TASK STATEMENT | Examine every line of the listing below. Count those containing "alert" and state only the result.
▽
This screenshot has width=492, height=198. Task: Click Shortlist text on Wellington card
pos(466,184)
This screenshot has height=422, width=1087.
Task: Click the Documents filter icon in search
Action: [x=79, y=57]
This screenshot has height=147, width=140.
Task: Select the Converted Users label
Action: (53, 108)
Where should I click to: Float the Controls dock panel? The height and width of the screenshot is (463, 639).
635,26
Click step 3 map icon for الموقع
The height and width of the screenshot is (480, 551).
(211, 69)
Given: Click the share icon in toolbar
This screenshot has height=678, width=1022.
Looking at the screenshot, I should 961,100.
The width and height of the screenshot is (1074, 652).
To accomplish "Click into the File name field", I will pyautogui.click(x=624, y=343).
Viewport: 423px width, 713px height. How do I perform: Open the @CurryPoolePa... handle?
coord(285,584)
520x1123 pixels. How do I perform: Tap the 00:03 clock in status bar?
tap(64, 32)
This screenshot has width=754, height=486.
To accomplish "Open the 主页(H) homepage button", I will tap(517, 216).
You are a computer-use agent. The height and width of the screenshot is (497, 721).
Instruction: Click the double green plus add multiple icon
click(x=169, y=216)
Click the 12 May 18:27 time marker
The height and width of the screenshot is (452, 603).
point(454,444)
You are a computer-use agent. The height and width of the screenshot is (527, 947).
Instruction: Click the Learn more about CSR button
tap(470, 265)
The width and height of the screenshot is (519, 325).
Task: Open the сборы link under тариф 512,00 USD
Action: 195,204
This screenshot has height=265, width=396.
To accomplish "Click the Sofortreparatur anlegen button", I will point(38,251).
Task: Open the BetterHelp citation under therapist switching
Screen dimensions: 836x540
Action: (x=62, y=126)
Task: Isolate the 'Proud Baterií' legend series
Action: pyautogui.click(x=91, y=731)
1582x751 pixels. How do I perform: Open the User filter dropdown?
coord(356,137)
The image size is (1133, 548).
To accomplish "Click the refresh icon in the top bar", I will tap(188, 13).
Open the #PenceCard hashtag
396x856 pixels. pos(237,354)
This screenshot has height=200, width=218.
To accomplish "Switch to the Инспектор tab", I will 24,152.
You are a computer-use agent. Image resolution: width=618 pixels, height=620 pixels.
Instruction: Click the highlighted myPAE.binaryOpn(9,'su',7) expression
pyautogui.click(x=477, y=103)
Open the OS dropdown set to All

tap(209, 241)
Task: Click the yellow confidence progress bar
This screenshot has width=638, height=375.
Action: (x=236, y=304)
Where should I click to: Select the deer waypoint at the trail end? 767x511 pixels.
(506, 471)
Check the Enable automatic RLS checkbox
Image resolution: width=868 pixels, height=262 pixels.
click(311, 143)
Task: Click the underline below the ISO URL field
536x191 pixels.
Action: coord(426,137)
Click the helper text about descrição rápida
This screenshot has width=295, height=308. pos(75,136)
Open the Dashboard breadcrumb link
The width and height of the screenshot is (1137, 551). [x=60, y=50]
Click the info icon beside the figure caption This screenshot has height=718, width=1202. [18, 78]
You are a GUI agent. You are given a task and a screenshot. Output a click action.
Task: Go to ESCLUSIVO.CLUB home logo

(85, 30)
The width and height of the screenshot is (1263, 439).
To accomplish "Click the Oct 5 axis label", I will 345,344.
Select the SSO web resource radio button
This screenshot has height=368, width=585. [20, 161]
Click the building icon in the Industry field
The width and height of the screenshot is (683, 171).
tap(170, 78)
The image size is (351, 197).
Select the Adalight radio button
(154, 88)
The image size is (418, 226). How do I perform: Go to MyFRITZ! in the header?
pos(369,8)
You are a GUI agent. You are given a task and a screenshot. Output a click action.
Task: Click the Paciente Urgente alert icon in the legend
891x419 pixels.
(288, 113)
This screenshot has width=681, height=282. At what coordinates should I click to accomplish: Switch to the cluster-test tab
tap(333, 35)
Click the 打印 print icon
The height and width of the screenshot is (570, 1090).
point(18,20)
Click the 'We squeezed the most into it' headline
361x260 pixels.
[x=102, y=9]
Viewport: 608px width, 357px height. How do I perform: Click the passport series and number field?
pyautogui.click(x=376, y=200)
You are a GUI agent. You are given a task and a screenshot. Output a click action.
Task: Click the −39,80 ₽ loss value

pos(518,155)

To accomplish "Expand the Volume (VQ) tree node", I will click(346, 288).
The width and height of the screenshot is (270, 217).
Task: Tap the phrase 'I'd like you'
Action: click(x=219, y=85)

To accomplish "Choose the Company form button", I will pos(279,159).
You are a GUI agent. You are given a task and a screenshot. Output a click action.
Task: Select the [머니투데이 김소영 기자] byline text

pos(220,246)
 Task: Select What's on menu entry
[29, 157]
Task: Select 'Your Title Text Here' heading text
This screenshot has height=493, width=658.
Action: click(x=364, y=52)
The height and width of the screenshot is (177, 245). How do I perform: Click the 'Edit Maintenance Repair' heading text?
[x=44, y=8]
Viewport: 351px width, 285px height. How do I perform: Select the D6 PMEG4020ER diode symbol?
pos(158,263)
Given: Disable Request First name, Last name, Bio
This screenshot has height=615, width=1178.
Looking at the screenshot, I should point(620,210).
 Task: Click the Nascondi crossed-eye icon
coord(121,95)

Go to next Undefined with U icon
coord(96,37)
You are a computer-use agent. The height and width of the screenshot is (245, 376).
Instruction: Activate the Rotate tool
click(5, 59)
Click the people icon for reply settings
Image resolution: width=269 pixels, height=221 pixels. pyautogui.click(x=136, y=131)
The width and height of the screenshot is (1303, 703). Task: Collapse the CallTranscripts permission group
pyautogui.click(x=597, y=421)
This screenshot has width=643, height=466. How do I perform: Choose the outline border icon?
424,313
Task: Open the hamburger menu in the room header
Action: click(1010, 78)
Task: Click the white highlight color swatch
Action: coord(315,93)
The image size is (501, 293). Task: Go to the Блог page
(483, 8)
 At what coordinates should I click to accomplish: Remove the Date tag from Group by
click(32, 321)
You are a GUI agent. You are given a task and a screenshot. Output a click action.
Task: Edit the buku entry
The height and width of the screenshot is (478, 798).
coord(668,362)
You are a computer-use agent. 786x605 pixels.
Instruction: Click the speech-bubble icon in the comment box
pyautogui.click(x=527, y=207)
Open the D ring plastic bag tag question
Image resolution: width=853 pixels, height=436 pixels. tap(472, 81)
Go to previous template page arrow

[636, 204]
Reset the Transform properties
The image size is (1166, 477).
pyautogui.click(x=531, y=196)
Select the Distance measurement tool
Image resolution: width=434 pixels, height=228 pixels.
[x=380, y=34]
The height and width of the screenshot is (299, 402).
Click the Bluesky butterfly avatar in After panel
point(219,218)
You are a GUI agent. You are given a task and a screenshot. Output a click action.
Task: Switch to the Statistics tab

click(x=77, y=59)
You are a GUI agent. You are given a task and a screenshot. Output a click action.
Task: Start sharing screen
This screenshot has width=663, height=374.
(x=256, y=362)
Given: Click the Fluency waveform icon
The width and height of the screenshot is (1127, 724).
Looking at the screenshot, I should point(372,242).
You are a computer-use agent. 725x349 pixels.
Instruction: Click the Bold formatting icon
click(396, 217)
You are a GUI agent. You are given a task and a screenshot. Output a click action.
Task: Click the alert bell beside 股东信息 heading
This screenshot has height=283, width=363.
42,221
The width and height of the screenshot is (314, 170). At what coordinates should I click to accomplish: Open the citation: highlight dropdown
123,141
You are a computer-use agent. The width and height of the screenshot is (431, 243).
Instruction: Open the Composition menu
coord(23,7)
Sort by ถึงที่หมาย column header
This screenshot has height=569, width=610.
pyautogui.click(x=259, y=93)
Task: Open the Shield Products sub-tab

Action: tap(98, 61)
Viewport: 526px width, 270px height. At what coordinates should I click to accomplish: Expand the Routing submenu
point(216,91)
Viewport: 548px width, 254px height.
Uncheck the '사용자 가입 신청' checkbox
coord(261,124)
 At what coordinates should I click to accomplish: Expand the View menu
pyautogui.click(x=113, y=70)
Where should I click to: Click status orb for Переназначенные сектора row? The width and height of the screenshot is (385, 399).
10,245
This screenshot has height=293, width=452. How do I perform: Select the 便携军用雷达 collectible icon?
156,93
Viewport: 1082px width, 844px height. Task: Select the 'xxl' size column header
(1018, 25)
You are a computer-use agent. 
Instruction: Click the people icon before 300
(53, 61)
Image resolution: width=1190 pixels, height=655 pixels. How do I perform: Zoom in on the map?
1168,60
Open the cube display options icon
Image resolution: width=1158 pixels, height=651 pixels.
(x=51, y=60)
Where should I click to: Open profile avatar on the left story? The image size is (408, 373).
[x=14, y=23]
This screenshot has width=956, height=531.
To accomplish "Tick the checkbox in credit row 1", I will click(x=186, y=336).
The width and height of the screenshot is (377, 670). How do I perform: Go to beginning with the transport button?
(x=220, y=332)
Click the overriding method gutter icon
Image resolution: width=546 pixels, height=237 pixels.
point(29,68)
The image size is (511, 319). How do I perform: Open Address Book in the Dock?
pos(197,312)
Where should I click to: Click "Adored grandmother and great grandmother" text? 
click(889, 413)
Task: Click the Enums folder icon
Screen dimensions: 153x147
△
ANSWER FOR THIS EXERCISE | 2